Penang War Museum, Batu Maung, Penang
Located on Penang Island, on the southeastern tip, the Penang War Museum provides visitors with a snapshot of life in Malaya during World War II under the control of the Japanese occupiers. The museum itself is situated within the Batu Maung Fort – a defensive garrison built into a cliff by the British Royal Engineers in 1930. Constructed with the intention to protect Penang Island from naval attacks, the fort was manned by British, Malay and Sikh soldiers along with a series of cannons, anti-aircraft guns and pillboxes. When the Japanese invaded Malaya in December 1941, it was thought they would attack Batu Maung Fort from the ocean. However, the attack eventuated from inland and as a result Allied forces were told to retreat further south. Penang Island, along with the fort, was rapidly captured without a total shot been fired. For the remainder of the war, the Japanese used Batu Maung as a base to protect Japanese ships stationed at the island and an Allied prison and torture centre for captured troops.

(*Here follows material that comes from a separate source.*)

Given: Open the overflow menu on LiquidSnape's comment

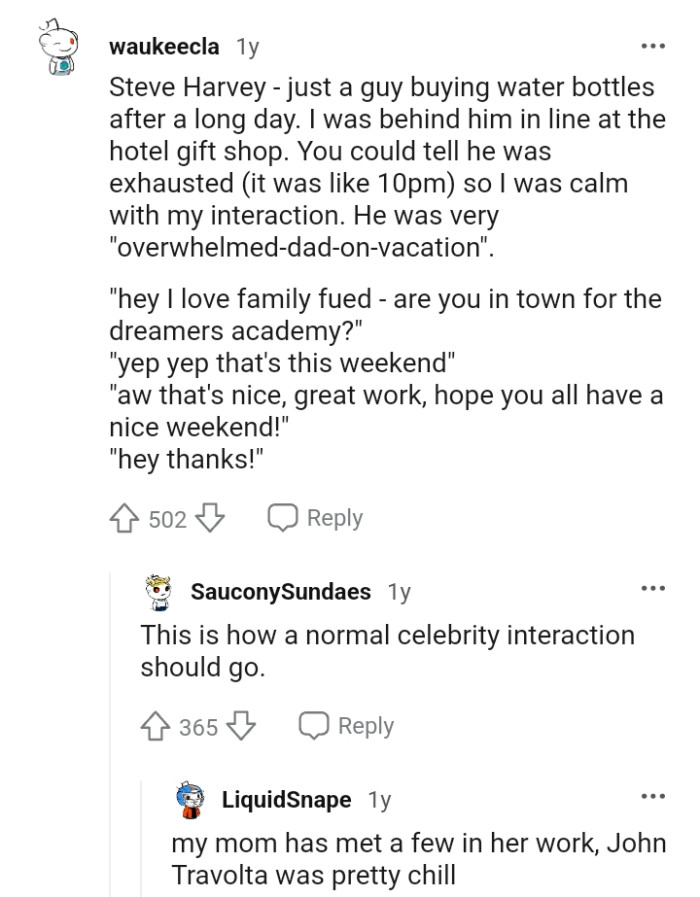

After the war had ended, the fortress was more or less engulfed by the surrounding jungle and left to decay for the next 40 or so years. In the late 1990s, local entrepreneur Johari Shafie began to restore and develop the site into a museum space. Officially opening in 2002, the Penang War Museum is now the largest outdoor museum in Southeast Asia and receives approximately 100,000 visitors a year. Locally it is known as Bukit Hantu (Ghost Hill) due to the hundreds of troops who were executed there and the regular ghost sightings made by visitors.
The content of the museum is spread throughout the old buildings, interlinking underground tunnels and fortress walls. Focusing on the history of the site and the people who lived or were imprisoned there, interpretation panels outline the uses of each of the rooms (eg. logistics centre, sleeping quarters, medical infirmary), the military defensive strategies implemented by both the British in the 1930s and the Japanese during World War II, and the torture inflicted on prisoners by the Japanese occupiers. Objects such as ammunition, torture weapons, photographs and larger weapons (eg. cannons) are located in each area to provide a greater visual engagement for visitors. It has been proposed that the museum will expand in the near future to include further exhibitions on naval warfare.
A small memorial is also present on the museum site. Sponsored by the Penang War Veterans Association and completed in 2003, the structure commemorates the soldiers and civilians, both Malaysian and non-Malaysian, who were killed during World War I, World War II, the Malayan Emergency, the Confrontation and the Re-Insurgency period. A small building next to the memorial allows visitors to sit and contemplate those who contributed and died for present day Malaysia throughout these events.